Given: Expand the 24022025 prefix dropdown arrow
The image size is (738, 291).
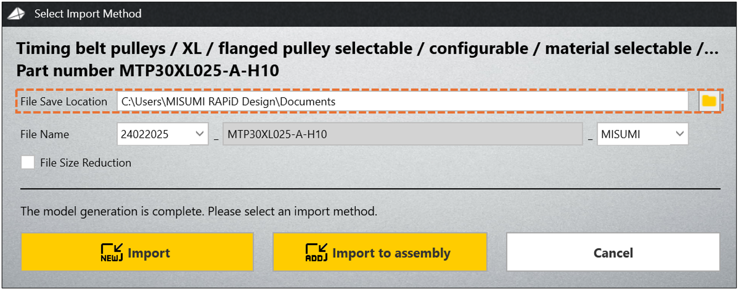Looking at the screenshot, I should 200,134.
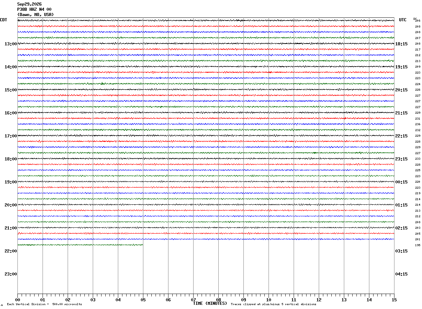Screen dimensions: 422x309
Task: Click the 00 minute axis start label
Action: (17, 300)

* * *

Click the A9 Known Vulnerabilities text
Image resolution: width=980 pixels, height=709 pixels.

TASK DETAILS - Locate each line of the material above that contains the string "Click", and copy those lines in full. Matches must respect case.

CORRECT ANSWER -
Task: Click the 00 minute axis start label
Click the A9 Known Vulnerabilities text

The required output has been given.